[Listed entries — start]

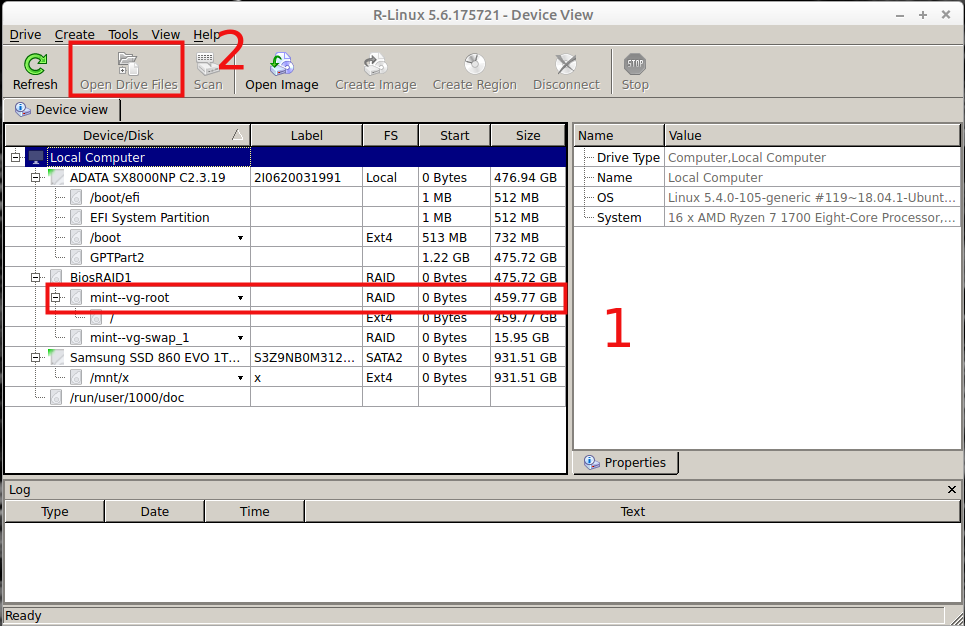Click the Create Region toolbar icon
This screenshot has width=965, height=626.
474,66
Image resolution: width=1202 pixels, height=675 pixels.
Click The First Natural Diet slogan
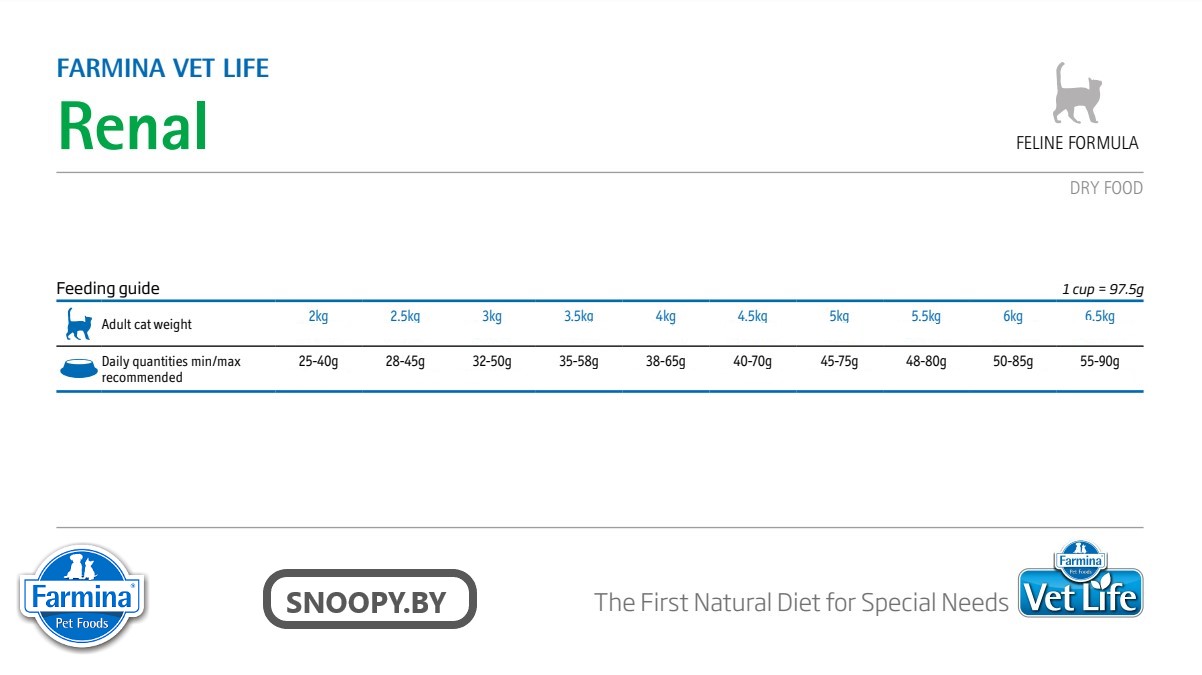pyautogui.click(x=801, y=602)
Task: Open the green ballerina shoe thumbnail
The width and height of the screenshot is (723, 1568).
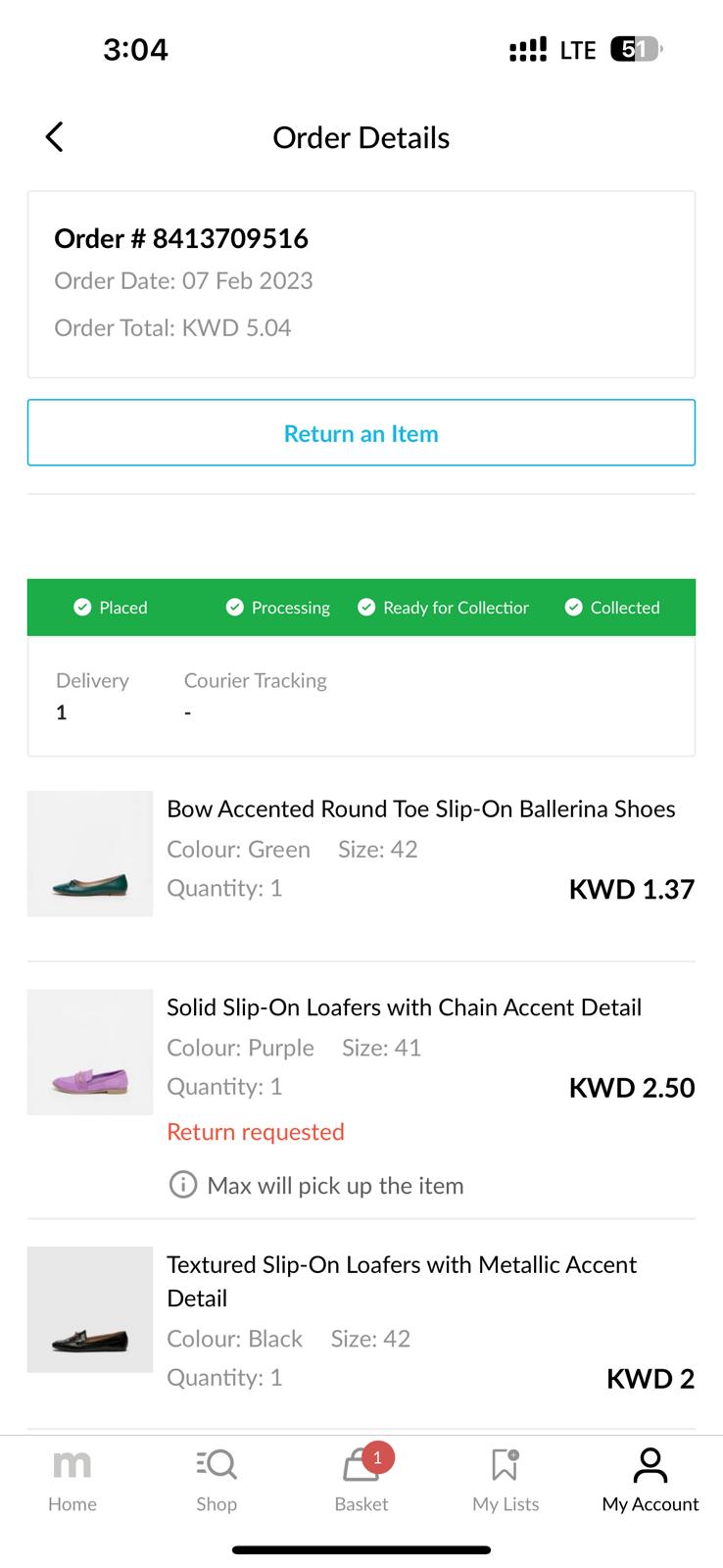Action: (90, 854)
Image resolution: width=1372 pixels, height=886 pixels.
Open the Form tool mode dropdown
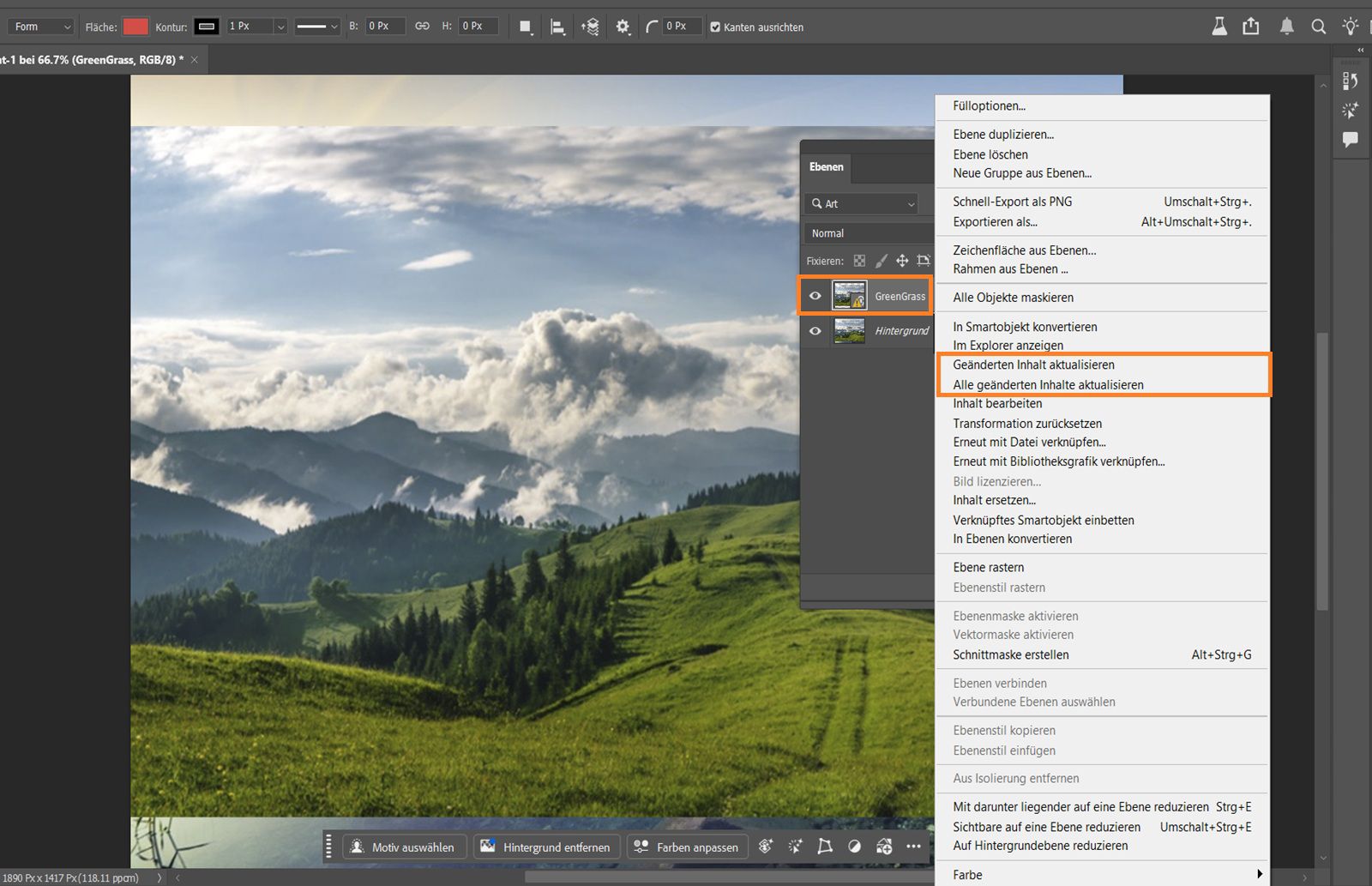40,27
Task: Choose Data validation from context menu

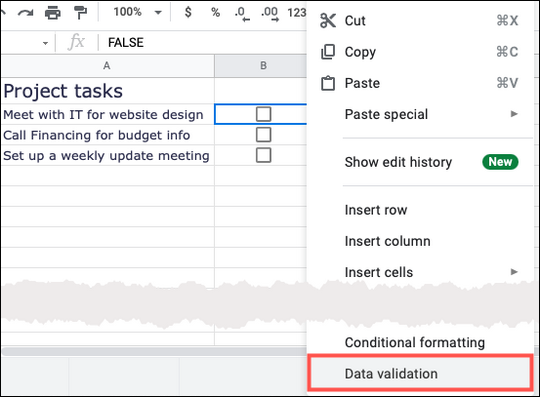Action: coord(420,373)
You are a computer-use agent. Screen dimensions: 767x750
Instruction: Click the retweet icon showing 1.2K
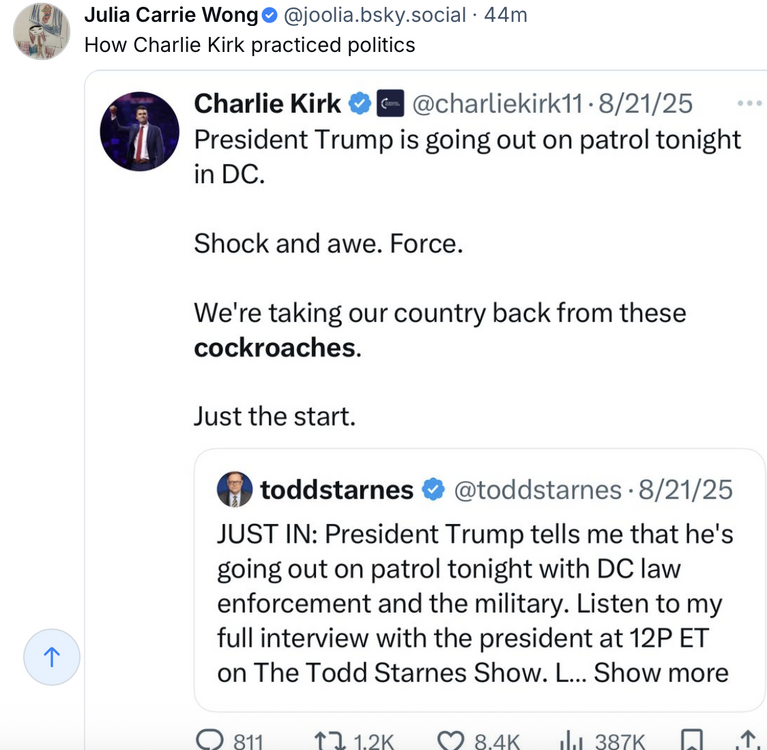tap(326, 740)
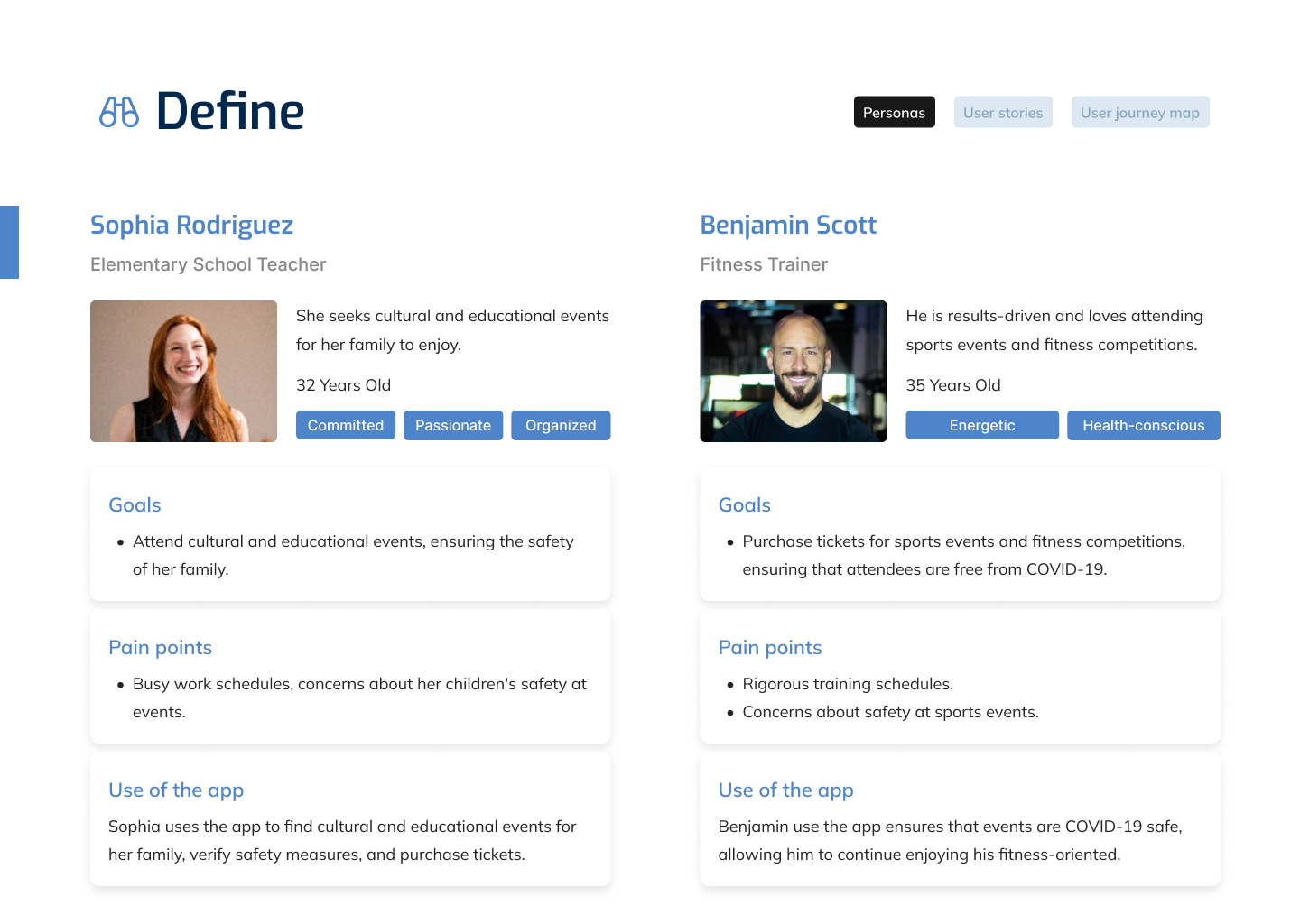Click the Organized trait tag
Screen dimensions: 1300x924
[560, 425]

[Listed entries — finish]

* The task:
Say the number of lines above that include "resolution", and only that.

* Your solution:
2